La decisión del presidente del Gobierno, José Luis Rodríguez Zapatero, de que finalmente se apruebe la subida del salario mínimo interprofesional (SMI) que quería el ministro de Trabajo, Jesús Caldera, frente a la negativa del vicepresidente económico, Pedro Solbes, supone acercar la política económica y la credibilidad de la economía española a un terreno muy peligroso.
Solbes rechazaba el incremento del SMI porque puede tener unas consecuencias inflacionistas innegables, ya que puede provocar una subida salarial más allá de lo deseado que las empresas podrían terminar por trasladar a los precios.
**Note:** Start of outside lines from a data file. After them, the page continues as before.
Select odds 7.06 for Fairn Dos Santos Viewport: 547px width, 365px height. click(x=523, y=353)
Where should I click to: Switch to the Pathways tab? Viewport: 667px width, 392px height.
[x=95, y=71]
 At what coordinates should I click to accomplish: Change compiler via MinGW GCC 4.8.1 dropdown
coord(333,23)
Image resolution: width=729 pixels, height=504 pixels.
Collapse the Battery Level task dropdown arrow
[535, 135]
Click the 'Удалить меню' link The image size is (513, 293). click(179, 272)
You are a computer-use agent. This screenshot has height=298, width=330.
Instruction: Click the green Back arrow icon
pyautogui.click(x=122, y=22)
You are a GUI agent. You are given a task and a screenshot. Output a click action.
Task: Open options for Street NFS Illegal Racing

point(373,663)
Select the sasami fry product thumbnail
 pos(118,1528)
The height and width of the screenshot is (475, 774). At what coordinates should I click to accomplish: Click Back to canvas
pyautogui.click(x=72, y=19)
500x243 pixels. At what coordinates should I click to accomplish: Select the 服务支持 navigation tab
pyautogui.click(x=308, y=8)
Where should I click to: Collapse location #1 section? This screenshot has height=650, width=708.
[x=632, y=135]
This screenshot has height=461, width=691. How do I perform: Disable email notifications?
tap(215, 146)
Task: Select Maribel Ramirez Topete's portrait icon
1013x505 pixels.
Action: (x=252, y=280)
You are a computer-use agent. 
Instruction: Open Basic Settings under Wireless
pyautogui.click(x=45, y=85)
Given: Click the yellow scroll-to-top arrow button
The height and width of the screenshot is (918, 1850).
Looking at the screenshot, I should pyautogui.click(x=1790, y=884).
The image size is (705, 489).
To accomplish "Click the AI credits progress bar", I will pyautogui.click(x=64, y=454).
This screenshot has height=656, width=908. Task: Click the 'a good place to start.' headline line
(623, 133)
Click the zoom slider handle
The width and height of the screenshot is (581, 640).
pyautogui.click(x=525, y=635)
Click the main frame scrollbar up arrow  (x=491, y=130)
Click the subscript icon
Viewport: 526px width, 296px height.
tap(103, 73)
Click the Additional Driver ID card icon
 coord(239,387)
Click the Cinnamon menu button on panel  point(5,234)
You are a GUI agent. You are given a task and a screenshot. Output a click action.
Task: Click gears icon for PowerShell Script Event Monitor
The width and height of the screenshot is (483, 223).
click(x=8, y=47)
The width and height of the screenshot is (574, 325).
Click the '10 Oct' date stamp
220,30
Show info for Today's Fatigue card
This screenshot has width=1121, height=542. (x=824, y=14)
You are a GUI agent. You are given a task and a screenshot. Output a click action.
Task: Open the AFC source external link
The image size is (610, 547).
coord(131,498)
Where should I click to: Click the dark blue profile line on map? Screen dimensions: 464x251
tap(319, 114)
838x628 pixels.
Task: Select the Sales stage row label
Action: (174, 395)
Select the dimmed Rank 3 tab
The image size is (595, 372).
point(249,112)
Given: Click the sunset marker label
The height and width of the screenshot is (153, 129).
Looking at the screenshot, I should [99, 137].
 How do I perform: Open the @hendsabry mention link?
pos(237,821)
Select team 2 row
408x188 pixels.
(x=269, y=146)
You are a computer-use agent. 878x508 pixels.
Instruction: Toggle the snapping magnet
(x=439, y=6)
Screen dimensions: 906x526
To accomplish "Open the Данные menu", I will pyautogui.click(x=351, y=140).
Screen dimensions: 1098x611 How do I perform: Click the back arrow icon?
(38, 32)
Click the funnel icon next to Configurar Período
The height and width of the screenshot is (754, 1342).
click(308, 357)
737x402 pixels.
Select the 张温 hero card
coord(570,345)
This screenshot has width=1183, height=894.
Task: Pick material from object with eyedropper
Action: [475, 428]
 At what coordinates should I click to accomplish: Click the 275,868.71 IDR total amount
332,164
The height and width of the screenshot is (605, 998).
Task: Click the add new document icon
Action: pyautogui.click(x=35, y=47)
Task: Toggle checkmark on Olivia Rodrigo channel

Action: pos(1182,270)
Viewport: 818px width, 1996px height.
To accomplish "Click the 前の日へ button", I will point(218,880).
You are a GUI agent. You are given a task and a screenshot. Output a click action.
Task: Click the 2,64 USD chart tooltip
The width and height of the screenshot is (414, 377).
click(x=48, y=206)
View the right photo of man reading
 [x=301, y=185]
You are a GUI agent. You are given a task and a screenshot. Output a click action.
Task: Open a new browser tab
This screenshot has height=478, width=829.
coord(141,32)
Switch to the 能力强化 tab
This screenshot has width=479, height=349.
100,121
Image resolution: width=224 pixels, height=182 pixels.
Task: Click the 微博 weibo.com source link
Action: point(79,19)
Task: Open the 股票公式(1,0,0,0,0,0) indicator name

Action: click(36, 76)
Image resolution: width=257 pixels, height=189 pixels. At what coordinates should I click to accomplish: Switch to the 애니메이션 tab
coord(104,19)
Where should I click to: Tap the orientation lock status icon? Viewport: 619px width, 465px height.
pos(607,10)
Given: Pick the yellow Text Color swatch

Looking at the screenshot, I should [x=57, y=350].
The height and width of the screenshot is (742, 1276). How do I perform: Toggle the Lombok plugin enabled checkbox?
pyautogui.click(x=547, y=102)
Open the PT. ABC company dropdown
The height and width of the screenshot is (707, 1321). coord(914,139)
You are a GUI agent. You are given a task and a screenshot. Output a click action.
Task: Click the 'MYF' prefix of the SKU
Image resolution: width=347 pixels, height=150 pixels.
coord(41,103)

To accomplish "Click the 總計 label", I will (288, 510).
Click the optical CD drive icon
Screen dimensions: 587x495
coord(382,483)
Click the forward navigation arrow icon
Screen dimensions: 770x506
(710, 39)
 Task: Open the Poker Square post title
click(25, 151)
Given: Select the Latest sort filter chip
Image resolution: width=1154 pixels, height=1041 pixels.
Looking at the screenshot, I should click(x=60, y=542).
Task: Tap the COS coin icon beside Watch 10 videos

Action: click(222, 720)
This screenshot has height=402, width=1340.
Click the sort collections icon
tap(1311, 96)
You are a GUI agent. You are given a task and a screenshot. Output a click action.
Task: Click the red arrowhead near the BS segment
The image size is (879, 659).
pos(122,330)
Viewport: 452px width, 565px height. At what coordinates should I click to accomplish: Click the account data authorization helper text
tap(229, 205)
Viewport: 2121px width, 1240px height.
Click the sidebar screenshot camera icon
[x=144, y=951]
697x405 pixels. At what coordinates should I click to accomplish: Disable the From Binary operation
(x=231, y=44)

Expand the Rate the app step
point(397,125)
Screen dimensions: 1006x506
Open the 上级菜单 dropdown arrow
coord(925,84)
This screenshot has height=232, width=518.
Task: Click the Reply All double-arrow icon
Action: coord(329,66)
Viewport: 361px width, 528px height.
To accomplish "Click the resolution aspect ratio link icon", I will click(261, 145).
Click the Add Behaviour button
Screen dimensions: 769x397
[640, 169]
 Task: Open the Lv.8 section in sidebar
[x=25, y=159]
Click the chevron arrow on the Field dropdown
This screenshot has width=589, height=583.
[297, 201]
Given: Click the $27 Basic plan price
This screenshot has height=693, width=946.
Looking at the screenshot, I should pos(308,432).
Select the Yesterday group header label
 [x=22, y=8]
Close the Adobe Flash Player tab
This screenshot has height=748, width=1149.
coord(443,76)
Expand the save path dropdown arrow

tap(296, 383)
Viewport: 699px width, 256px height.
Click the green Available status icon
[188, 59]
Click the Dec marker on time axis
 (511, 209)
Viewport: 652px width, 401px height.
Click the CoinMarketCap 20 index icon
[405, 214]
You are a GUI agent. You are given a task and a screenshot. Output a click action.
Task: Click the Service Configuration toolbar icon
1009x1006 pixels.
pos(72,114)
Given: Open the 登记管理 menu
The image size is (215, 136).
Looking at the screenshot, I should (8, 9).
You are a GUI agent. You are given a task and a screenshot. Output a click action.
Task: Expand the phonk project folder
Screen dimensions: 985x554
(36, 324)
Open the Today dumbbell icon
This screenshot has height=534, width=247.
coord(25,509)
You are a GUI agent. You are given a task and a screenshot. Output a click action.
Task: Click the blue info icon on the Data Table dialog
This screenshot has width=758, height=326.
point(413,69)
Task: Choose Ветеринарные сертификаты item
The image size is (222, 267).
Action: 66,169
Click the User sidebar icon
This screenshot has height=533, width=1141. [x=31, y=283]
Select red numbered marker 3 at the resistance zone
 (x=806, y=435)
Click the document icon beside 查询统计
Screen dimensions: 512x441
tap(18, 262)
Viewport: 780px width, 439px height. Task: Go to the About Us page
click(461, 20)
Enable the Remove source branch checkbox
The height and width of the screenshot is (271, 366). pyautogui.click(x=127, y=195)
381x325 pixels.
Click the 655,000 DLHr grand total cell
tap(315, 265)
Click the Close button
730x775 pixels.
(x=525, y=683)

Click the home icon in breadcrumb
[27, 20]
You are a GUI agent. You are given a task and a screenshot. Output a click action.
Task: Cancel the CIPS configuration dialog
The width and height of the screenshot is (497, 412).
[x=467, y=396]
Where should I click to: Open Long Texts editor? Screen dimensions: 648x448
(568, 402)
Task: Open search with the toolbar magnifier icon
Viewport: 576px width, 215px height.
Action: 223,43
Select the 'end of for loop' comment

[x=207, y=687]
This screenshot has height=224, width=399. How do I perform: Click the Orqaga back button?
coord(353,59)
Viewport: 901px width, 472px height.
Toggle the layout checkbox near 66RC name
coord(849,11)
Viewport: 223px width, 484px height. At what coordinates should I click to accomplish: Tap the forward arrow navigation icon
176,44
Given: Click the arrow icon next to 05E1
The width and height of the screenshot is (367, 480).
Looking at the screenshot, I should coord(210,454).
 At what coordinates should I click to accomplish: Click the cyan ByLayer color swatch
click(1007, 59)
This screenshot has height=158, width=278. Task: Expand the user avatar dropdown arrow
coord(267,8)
Y eso se produce en un país que termina 2004 con una inflación del 3%, presionada al alza por la cotización del crudo, que puede encontrarse en 2005 con que los tipos de interés que fija el Banco Central Europeo, en vez de subir, como nos convendría para frenar las tensiones inflacionistas, acaben por bajar para compensar el efecto de la fortaleza del euro y tratar de atajarla. En este contexto, lo menos adecuado para restaurar la estabilidad de precios es aprobar medidas como la subida del SMI. Solbes lo sabe. Por eso mismo, el vicepresidente económico se negó en rotundo a que el precio de los billetes de Renfe se incremente el 6% en 2005, como pretendía la ministra de Fomento, Magdalena Álvarez. Sin embargo, la opinión de Zapatero es otra. ZP piensa más en términos de cortoplacismo y demagogia económica y ha actuado en consecuencia, sin pararse a pensar en las nefastas consecuencias que su decisión va a tener para el futuro de la economía española.
Las consecuencias son perniciosas porque, además de lo que representa la subida del SMI en sí misma para la inflación, la decisión conlleva una pérdida de credibilidad de la economía española en un doble sentido. Por un lado, los esfuerzos de Solbes y su equipo por lanzar mensajes de tranquilidad y confianza, de retorno a la estabilidad, caen en saco roto cuando después se producen cosas como ésta. Semejantes hechos no pasan desapercibidos para nadie, ni para los mercados, ni para las empresas, ni para los agentes sociales, todos los cuales incorporan en sus expectativas si la política económica es creíble o no y actúan en consecuencia. Y ahora esa política es menos creíble que antes de que se celebrara el último Consejo de Ministros del año.